The panel participants were Audi Americas Director of Connected Vehicles Anupam Malhotra, DTS SVP Joe D’Angelo, NPR Mobile Operations Director Demian Perry and NAB EVP and CTO Sam Matheny.
Malhotra says he has seen connected vehicle industry grow from its infancy to “puberty.” Nonetheless, it is one of the most important indicators to consumers about the level of innovation from an automaker. Malhotra says radio and cars have a good thing going — and it’s going to continue because of audio listening’s dominance in cars. The dashboard has evolved from simplicity to the relative complexity of today. The vehicle dashboard is a reflection of the lives we lead today.
He added that HD Radio and satellite radio both essentially owe their growth and continued existence to the auto industry because carmakers “push it.” Auto makers want to give customers all the options in an easy-to-use interface, with flexibility in content and maybe even timing; these priorities have not changed but implementation has evolved. A future Audi vehicle will not have buttons — targeting the millennial generation, which is comfortable with haptic feedback and voice controls. Connectivity, electrification, shared mobility and automation are what Audi and Malhotra perceive as the key automotive trends that will influence car buying — and broadcasters.

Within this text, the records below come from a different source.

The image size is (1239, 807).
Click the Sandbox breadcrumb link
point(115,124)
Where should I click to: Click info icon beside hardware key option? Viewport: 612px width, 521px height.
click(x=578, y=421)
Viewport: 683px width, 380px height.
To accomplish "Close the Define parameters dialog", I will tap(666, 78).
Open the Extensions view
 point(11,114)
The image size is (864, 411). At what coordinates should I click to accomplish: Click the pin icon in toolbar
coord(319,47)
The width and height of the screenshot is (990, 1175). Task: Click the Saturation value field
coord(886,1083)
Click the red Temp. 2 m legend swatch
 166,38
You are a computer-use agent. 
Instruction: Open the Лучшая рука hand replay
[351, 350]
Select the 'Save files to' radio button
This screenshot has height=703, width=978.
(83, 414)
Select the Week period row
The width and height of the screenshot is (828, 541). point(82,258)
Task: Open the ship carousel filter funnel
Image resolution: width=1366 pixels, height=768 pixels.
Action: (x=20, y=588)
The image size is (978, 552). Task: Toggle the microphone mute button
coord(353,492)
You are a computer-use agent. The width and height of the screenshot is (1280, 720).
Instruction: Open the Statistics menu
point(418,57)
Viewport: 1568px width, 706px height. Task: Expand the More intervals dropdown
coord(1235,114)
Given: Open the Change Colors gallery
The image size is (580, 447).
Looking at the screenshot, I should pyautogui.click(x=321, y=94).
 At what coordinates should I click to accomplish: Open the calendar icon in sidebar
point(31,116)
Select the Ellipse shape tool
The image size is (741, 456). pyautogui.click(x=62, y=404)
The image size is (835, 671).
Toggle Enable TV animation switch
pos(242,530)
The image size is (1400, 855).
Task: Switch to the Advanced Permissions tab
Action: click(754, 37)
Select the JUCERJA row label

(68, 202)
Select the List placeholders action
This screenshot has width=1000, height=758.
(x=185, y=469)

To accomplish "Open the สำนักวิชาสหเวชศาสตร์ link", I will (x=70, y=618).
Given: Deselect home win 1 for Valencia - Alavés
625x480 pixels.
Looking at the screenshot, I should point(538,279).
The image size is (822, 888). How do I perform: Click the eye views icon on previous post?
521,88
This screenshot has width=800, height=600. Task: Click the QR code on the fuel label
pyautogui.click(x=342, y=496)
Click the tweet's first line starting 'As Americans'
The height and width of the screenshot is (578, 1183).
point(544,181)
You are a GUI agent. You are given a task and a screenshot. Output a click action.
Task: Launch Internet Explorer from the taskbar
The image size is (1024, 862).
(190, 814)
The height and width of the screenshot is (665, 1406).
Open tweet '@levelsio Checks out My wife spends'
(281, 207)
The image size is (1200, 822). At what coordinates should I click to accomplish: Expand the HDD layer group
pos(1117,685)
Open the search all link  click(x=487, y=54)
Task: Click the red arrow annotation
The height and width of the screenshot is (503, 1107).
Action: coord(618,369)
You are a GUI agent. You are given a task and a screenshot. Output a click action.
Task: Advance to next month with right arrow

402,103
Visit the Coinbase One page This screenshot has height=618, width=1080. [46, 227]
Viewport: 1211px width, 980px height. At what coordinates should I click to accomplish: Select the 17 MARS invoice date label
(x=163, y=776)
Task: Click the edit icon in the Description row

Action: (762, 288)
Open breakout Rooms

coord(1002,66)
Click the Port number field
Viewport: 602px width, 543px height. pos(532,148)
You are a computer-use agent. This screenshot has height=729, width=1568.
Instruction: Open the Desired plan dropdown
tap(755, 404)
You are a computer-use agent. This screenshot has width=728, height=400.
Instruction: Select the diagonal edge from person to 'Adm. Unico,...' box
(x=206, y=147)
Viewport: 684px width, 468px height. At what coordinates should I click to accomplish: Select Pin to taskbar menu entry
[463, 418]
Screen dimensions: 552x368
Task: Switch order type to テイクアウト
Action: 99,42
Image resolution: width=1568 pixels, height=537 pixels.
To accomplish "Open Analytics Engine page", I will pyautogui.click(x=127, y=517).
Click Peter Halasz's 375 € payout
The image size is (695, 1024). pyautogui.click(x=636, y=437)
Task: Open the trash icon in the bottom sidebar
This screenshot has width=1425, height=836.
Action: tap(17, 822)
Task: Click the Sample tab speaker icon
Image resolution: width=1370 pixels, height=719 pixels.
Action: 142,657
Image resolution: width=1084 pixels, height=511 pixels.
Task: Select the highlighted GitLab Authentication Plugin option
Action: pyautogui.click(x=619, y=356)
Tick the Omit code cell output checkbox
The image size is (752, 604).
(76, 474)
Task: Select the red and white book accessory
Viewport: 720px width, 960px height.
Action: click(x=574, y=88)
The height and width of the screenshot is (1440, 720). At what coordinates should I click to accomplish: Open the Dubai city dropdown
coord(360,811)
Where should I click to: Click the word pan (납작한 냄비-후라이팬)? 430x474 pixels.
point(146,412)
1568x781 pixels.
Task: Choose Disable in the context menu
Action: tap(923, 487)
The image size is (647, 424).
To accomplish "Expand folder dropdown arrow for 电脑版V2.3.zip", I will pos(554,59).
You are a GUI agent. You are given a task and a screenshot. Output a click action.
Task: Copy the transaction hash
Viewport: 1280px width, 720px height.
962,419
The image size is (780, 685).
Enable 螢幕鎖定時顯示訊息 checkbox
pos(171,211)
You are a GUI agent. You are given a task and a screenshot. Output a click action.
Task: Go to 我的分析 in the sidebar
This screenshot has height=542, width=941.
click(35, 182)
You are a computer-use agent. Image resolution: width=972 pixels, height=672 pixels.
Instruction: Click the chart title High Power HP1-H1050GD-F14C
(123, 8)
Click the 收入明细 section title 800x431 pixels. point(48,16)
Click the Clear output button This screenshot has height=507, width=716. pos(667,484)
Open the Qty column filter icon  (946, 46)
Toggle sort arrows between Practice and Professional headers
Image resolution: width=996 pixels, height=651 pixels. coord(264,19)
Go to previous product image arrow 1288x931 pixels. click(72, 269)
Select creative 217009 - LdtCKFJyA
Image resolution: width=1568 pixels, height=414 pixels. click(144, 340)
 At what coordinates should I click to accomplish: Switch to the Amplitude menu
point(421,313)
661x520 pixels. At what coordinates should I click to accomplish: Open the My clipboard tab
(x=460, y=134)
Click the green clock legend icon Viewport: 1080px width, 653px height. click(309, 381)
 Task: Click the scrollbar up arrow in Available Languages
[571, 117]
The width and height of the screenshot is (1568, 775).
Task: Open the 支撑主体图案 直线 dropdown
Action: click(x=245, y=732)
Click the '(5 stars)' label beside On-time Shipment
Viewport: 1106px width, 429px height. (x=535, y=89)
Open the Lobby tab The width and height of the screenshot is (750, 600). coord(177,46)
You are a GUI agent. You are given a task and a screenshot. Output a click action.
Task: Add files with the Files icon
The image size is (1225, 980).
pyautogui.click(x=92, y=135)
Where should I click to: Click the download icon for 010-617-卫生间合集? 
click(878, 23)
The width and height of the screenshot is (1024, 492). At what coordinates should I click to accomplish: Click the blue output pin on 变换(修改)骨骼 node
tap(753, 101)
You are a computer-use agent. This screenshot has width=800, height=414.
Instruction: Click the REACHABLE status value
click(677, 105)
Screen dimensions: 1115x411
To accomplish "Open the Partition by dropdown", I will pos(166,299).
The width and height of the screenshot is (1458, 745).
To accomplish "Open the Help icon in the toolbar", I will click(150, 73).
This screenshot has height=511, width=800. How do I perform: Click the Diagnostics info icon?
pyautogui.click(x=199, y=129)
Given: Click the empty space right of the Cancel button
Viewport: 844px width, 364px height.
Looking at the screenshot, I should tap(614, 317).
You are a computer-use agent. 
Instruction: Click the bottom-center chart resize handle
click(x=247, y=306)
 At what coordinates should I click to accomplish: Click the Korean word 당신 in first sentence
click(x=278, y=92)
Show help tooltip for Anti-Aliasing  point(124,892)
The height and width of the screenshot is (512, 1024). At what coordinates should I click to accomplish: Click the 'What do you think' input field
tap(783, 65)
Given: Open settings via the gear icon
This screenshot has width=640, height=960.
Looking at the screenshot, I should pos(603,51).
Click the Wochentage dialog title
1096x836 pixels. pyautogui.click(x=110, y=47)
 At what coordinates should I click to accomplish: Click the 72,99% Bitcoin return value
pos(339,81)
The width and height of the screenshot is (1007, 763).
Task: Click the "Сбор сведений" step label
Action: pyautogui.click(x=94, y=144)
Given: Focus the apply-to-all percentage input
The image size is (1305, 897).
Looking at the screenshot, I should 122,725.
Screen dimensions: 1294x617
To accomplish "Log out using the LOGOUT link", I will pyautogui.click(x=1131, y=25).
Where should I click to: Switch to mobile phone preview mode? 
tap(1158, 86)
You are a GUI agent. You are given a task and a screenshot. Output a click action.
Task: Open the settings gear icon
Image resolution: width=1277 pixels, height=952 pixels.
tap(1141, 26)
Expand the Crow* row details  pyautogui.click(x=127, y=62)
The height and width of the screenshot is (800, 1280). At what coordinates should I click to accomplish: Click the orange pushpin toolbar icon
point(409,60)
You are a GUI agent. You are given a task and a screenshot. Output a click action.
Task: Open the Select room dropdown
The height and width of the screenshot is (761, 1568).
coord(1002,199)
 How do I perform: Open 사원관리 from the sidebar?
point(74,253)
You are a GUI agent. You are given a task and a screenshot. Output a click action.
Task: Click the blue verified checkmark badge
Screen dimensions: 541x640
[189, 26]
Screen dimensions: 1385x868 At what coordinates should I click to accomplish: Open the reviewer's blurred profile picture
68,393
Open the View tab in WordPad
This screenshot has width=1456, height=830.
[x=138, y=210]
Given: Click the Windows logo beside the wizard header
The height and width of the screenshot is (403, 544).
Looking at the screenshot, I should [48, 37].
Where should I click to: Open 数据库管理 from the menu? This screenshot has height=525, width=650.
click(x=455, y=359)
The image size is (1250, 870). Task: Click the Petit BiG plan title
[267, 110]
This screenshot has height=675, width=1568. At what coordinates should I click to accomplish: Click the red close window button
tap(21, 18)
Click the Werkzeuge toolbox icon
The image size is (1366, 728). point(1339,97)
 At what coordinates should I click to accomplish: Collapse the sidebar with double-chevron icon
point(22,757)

D’Angelo advised OTA radio broadcasters to “leverage what’s available in the car today and plan for the connected future” in order to maintain radio’s dominance. HD Radio is now available in over 41.7% of vehicles in 2016 — almost 40 million receivers in use in cars and out. In the U.S., 2334 stations offer HD Radio, in Mexico it’s 70 stations and Canada now has 12 HD stations on the air. And Canada and Mexico are benefiting from the progress the U.S. has made — launching with richer metadata and media suites. Digital radio has laid the foundation for the connected car, D’Angelo says. To DTS, connected radio now means HD Radio and DAB, with the goal of solving a problem for car companies and radio broadcasters. In North America, DTS is partnering with Tagstation for metadata in the U.S.
NPR’s Demian Perry said radio in the car is not that complicated, so NPR shifted its efforts to move away from the live stream but take advantage of AI and machine learning, while creating a cloud infrastructure. Audi was the first car company to build an app that used NPR’s RSS feeds. Since then, NPR has expanded its cloud infrastructure to support all the features of the NPR One app (in JSON format), and has launched a developer center that eases the integration process. The center offers a “complete toolbox” with designs and workflow suggestions. Before launch, NPR will do a “light design review” — several car companies have already gone through this process. It’s a partnership that has allowed NPR to focus on the user experience and spend more resources on building out the technologies that it can control (CarPlay, Android Auto, etc.).
Matheny of the NAB says that competition in the car is both a threat and an opportunity, depending on how broadcasters react. NAB says broadcasters must leverage technology to “super serve” local communities. It’s not just limited to the vehicle, but must also have a presence on smartphones and other connected devices, according to Matheny. In the short term, broadcasters must leverage HD Radio, RDS, Artist Experience, and then look to the future and understand that the infotainment system decisions are made three to five years before the vehicles reach the marketplace — enabling broadcasters to evolve, not just react.